Atochado contra las paredes de las callejuelas aledañas a la avenida principal, todos trataban de escapar; contra las paredes del útero todo era viscoso y algo nuevo entraba por las narices, era oxigeno para los pulmones, era gas lacrimógeno para sus pupilas, sus ojos lloraban y escapaba de los policías, palos vienen y palos van, logra salir del túnel ve a un hombre de verde siente la palmada en el trasero, llora de emoción. Escucha ruido a sus espalda y corre cada vez más fuerte siente todavía en sus posaderas el dolor del golpe. Se detiene en los brazos de su madre, la siente, la huele, escucha su voz angelical que le preguntaba: -“¿como se encuentra señorcito?”- era la vecina de su casa que le tendía una mano, y le ofrecía resguardarse en su negocio. Estaba acurrucándose para dormir, cuando aparece nuevamente el hombre de verde, lo toma en sus brazos y lo lleva a una sala llena de pequeñas personitas, iguales que él indefensos, temerosos, hijos de hombres de negocios, de obreros, de caminantes de pequeños pies, hombros anchos o de narices aguileñas; presos y alumbrados por el mismo sol de un viernes 28 de octubre de 1983.
Casi imperceptible en un cerro de Valparaíso se asoma una señora de nariz aguileña y pequeños pies, junto a un hombre de anchas espaldas y manos grandes y duras, iba subiendo la cuesta con el astro rey sobre sus cabezas apurados por la premura de la muerte, por la preciosa carga que ella llevaba en su vientre, como los que marchaban ante en la capital, descontentos y aburridos, pero temerosos de sus vidas. Miraban envalentonados por los gritos y la muchedumbre a las fuerzas policiales, que ya empezaban a cercarlos, sus voces eran una sola, con distintos clamores, pero se escudaban en su unión espontánea pero organizada sin más fin que vivir mejor.

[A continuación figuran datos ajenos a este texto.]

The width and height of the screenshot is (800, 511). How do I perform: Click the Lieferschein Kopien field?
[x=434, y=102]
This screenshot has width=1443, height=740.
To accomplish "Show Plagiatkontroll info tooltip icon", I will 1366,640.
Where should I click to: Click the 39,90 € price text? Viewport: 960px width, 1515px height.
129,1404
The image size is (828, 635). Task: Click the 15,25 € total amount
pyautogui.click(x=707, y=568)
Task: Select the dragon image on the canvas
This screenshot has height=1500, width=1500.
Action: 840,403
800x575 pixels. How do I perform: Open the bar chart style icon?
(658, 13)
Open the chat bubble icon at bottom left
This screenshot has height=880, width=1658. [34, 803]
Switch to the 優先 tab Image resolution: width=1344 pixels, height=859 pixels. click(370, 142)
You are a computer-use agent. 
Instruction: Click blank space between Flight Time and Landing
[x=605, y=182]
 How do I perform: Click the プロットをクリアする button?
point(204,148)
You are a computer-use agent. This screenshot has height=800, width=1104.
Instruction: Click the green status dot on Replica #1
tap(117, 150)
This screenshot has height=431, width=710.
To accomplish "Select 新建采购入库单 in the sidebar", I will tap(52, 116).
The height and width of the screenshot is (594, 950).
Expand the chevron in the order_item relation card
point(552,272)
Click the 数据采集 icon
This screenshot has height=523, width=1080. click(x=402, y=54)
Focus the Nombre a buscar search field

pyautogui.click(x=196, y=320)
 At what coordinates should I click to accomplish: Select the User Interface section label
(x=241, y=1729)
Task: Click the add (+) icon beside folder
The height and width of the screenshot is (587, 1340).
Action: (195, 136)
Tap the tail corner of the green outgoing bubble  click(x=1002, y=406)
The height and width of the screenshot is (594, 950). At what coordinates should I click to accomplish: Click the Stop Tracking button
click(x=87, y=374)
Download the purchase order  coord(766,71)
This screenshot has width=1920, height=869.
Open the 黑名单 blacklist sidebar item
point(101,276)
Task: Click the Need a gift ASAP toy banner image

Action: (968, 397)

Las cosas se ponen color de hormiga cuando se escucha la orden de dispersar a la muchedumbre, los compañeros de lucha resisten, los amigos en esperanza se dispersan amedrentados por el uniforme policial y los carros lanza agua. Gritos de dolor alumbrados por el mismo sol que se escuchaban en el cerro Alegre de una porteña ciudad. Estos eran alentados por una sola palabra puje. La señora de nariz aguileña estaba dando todo de si para escapar del fantasma de la censura que caería en sus palabras alumbradas. El caballero dilucidaba que nombre ponerle a la criatura, si perduraría el suyo o el nuevo resplandor alumbraría su cabeza.
Atochado contra las paredes de las callejuelas aledañas a la avenida principal, todos trataban de escapar; contra las paredes del útero todo era viscoso y algo nuevo entraba por las narices, era oxigeno para los pulmones, era gas lacrimógeno para sus pupilas, sus ojos lloraban y escapaba de los policías, palos vienen y palos van, logra salir del túnel ve a un hombre de verde siente la palmada en el trasero, llora de emoción. Escucha ruido a sus espalda y corre cada vez más fuerte siente todavía en sus posaderas el dolor del golpe. Se detiene en los brazos de su madre, la siente, la huele, escucha su voz angelical que le preguntaba: -“¿como se encuentra señorcito?”- era la vecina de su casa que le tendía una mano, y le ofrecía resguardarse en su negocio. Estaba acurrucándose para dormir, cuando aparece nuevamente el hombre de verde, lo toma en sus brazos y lo lleva a una sala llena de pequeñas personitas, iguales que él indefensos, temerosos, hijos de hombres de negocios, de obreros, de caminantes de pequeños pies, hombros anchos o de narices aguileñas; presos y alumbrados por el mismo sol de un viernes 28 de octubre de 1983.